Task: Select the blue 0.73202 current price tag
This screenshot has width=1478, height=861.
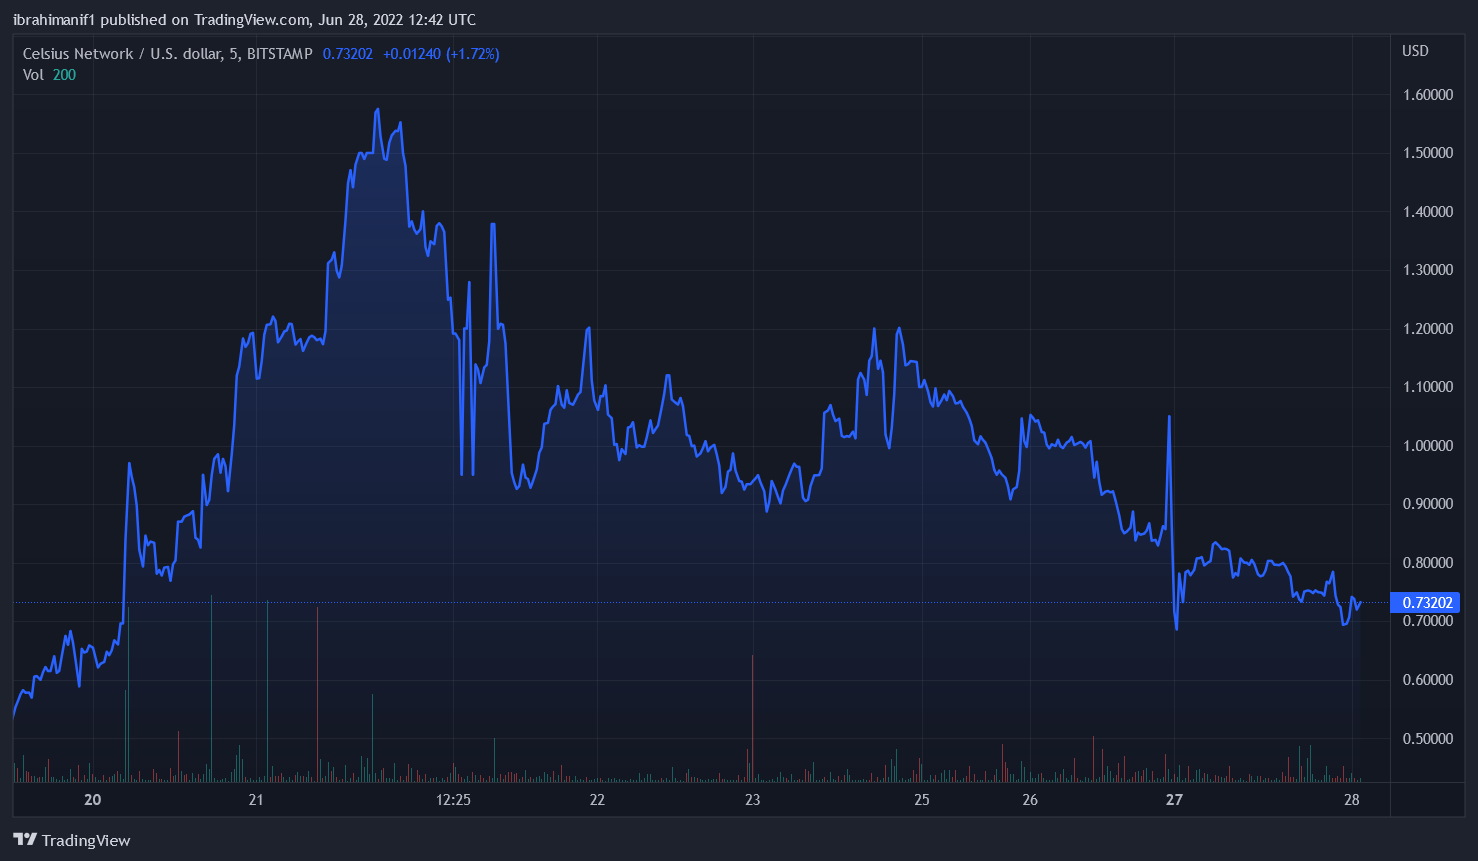Action: (1427, 602)
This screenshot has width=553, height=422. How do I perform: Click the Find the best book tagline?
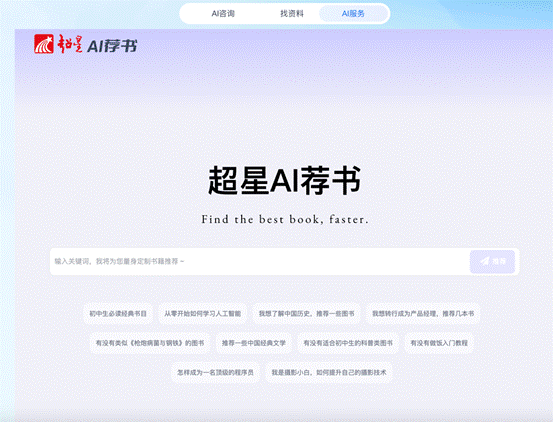285,219
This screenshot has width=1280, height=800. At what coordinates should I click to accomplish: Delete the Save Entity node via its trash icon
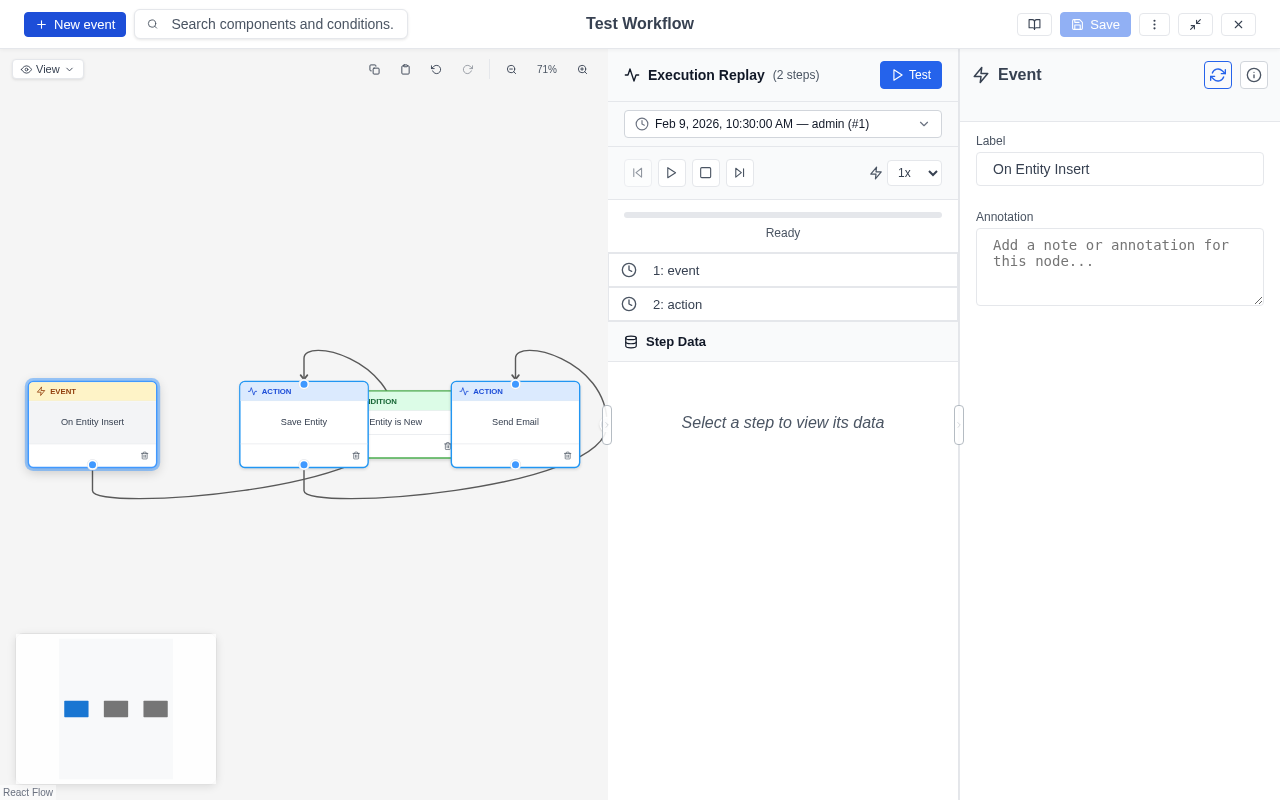[x=355, y=455]
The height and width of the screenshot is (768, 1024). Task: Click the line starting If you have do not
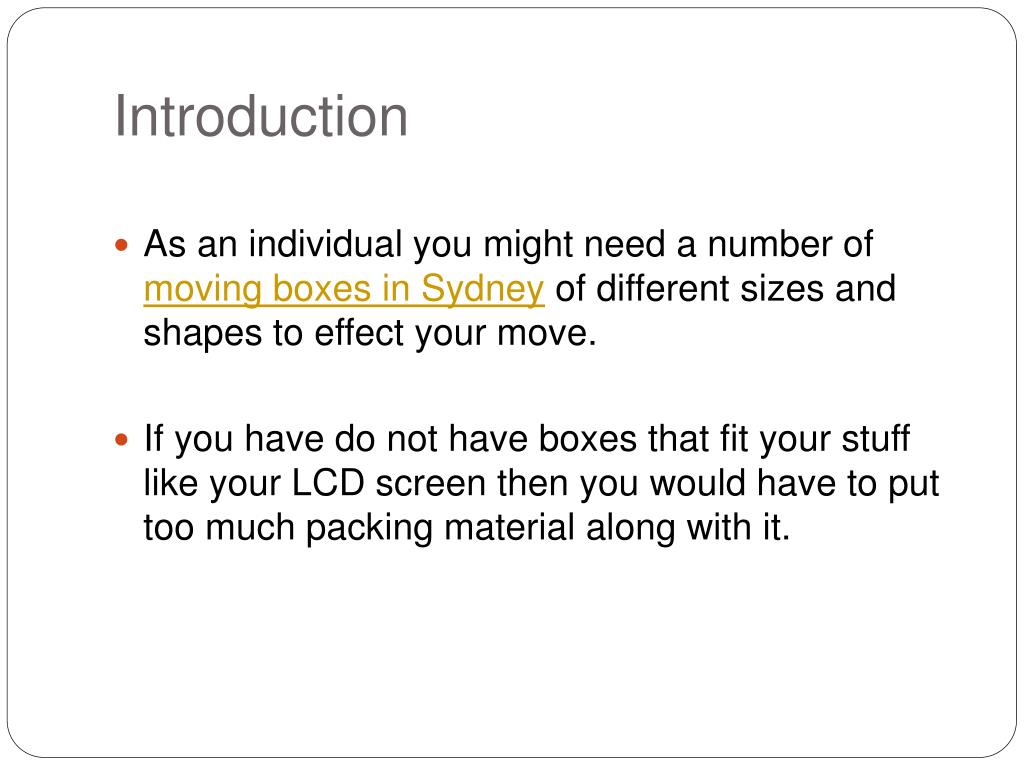pyautogui.click(x=526, y=439)
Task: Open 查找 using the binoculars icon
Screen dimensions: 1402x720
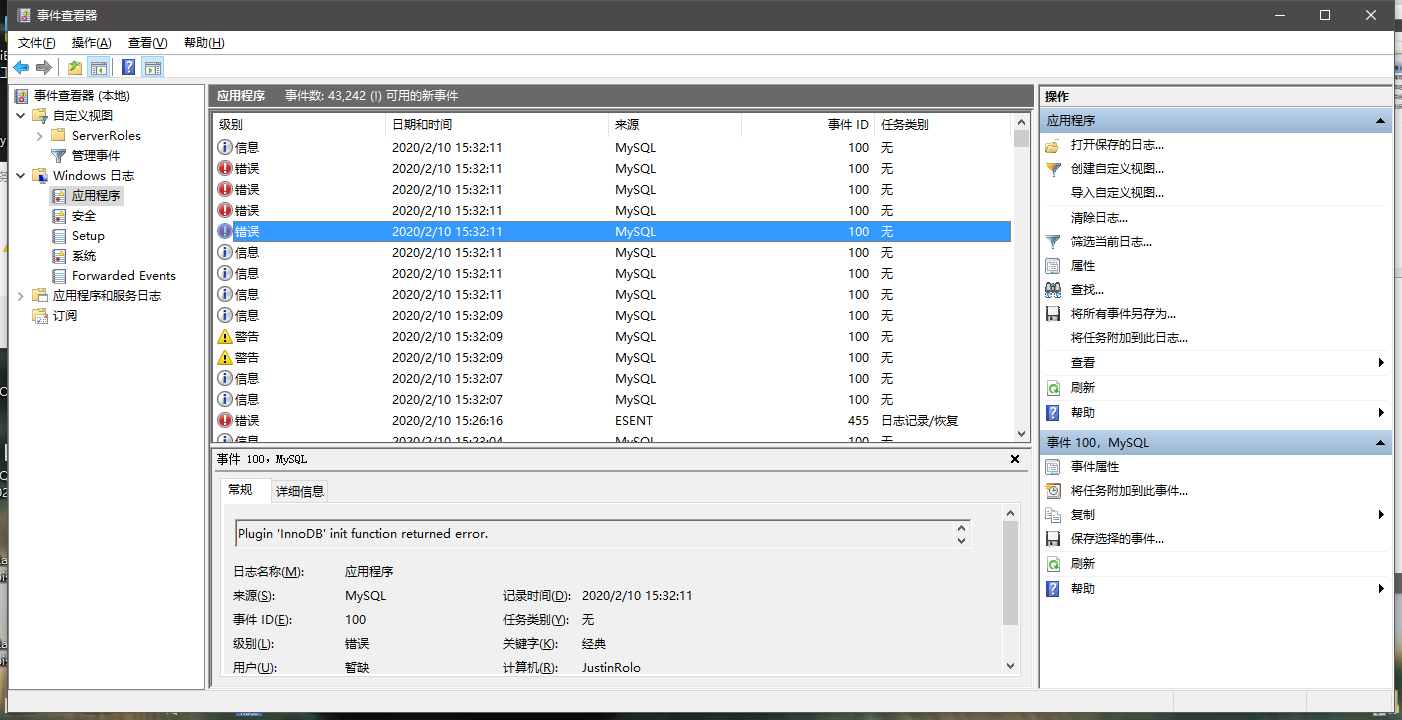Action: [x=1052, y=288]
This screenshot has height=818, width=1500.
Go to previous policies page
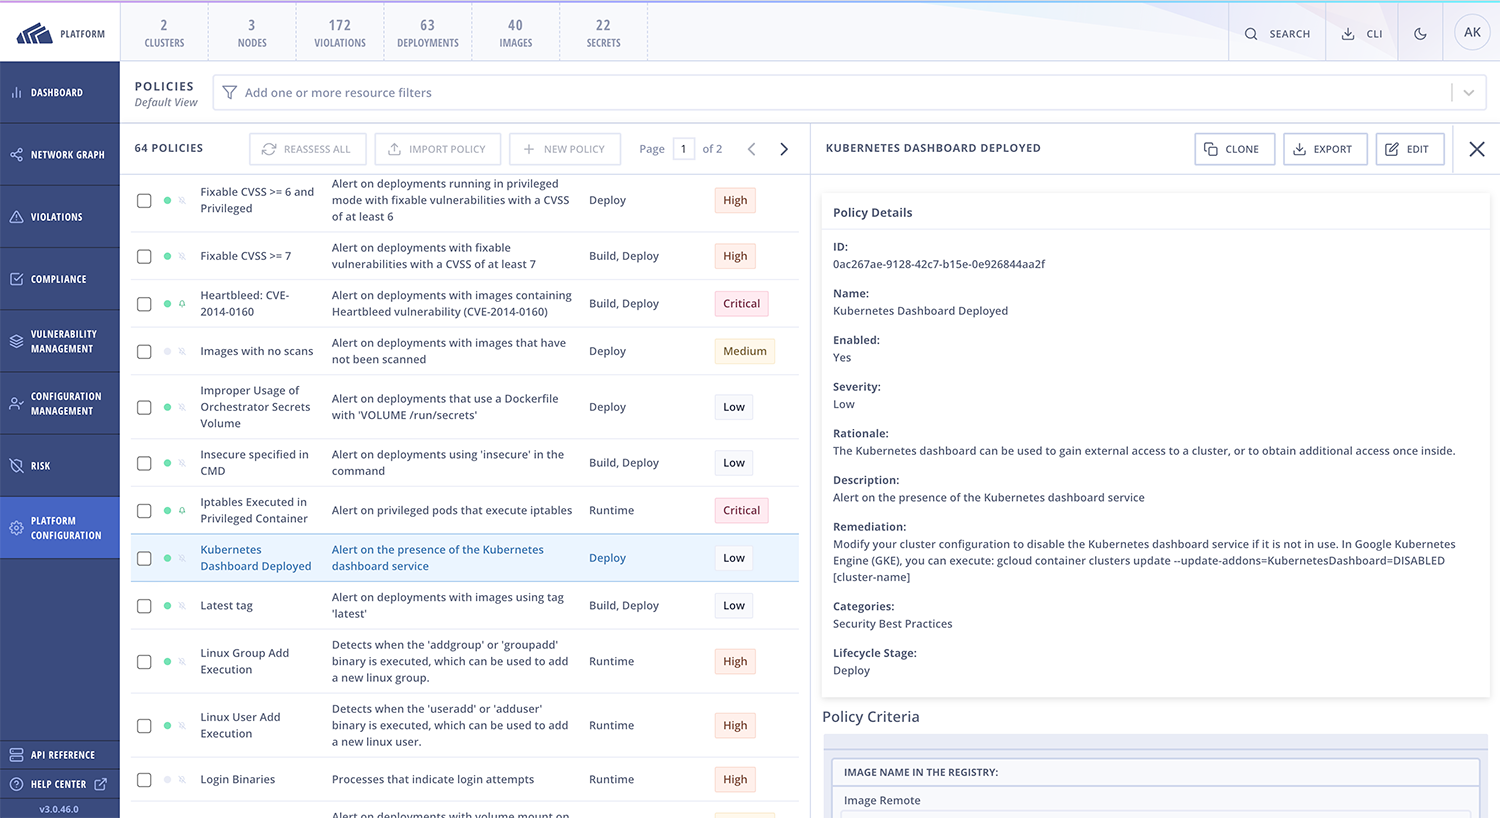pos(752,149)
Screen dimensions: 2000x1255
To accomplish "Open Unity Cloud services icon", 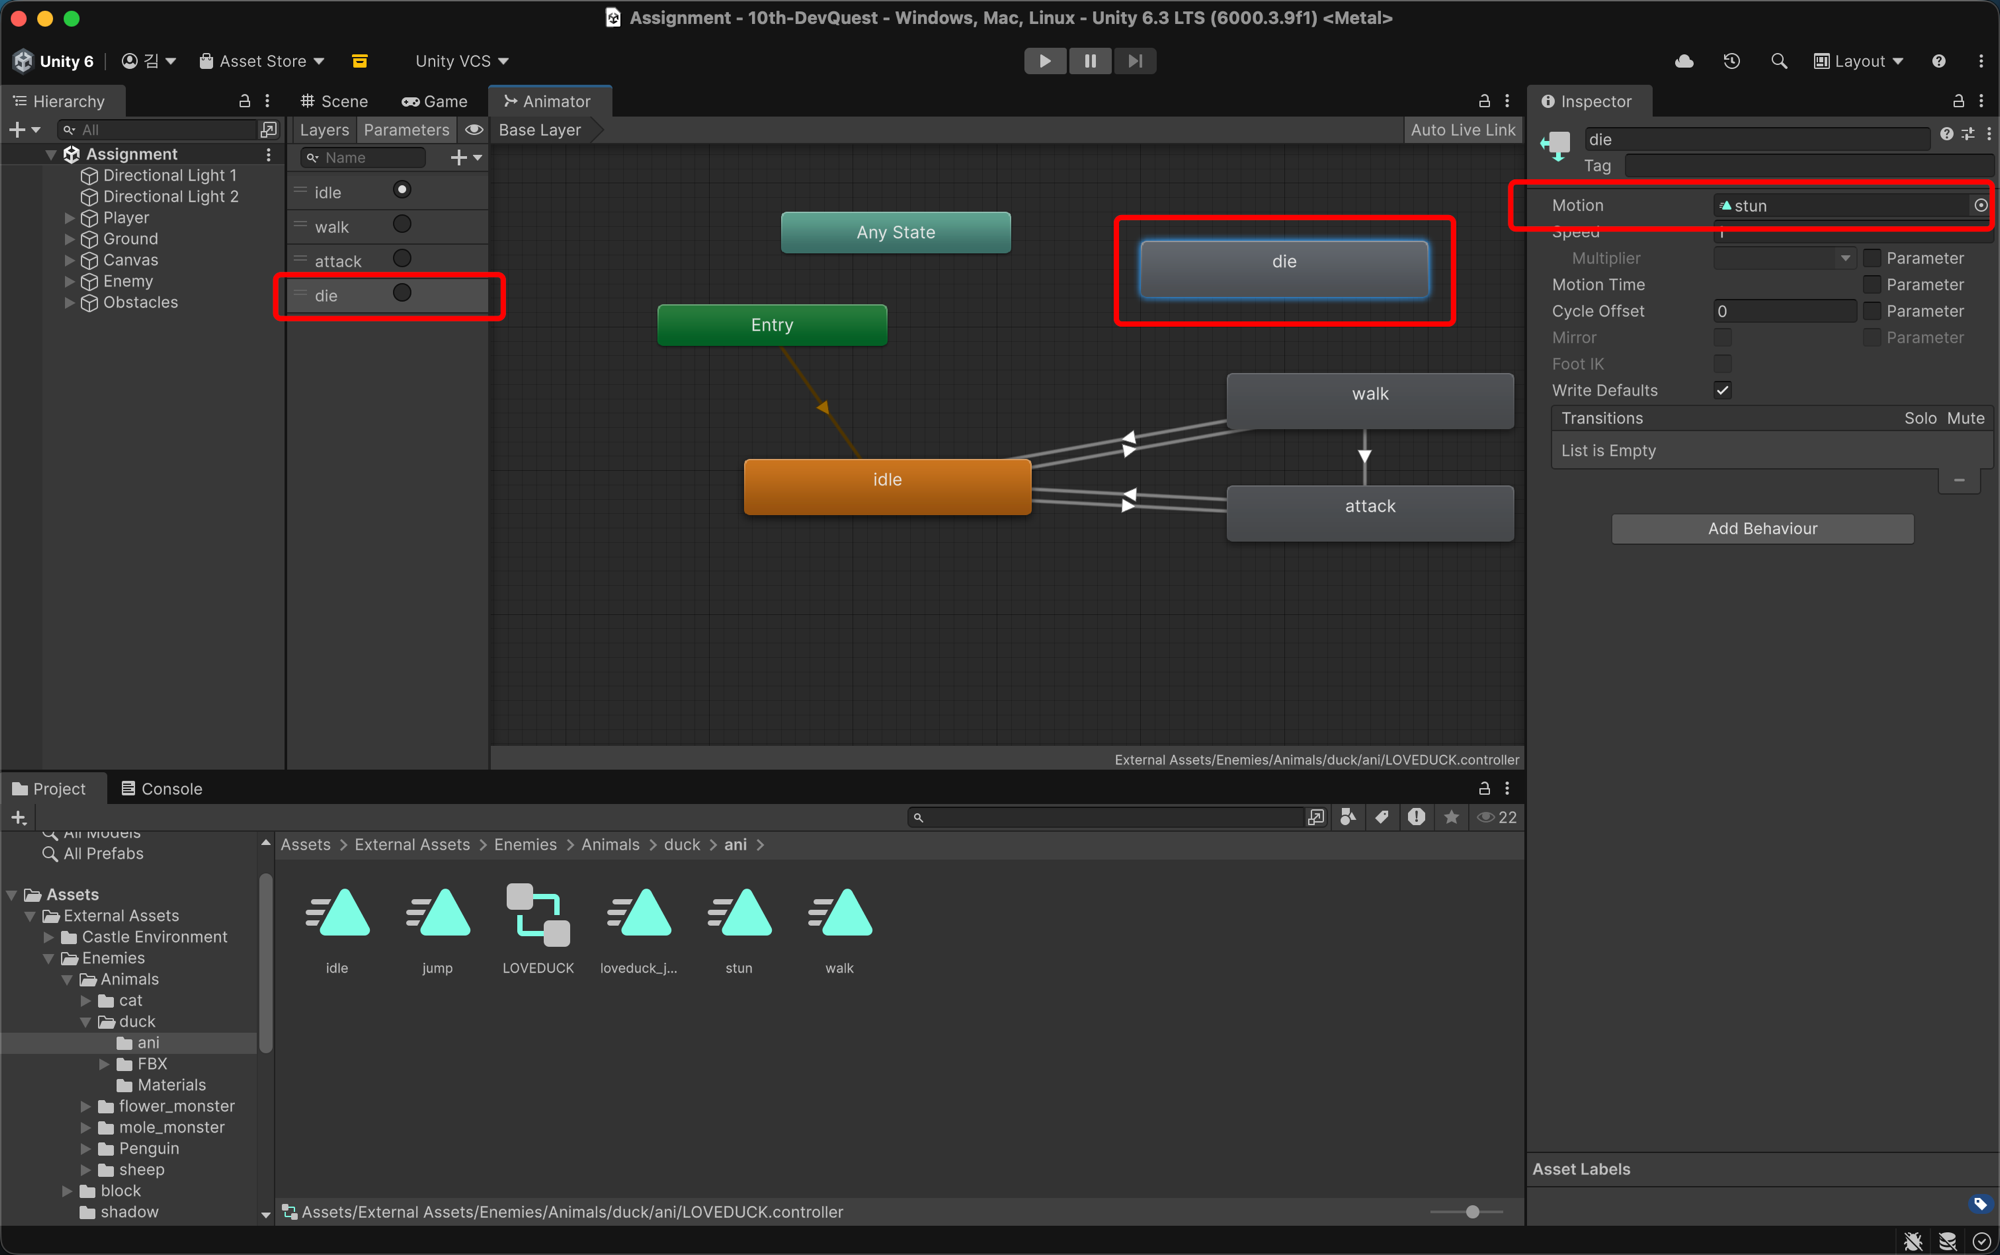I will pos(1684,61).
++++++
Required action →
Begin at the first line of the listing and print each line exactly. Stop after the line containing "This screenshot has height=818, width=1500.", and omit all pictures.

Response to this task →
Task: Select the blue 0.73202 current price tag
This screenshot has width=1478, height=861.
Action: (1427, 602)
This screenshot has width=553, height=422. How do I perform: Click the Find the best book tagline?
285,219
This screenshot has width=1280, height=800. At what coordinates should I click to accomplish: Delete the Save Entity node via its trash icon
[x=355, y=455]
The height and width of the screenshot is (768, 1024). Task: Click the line starting If you have do not
pyautogui.click(x=526, y=439)
Task: Open 查找 using the binoculars icon
Screen dimensions: 1402x720
Action: [x=1052, y=288]
This screenshot has height=818, width=1500.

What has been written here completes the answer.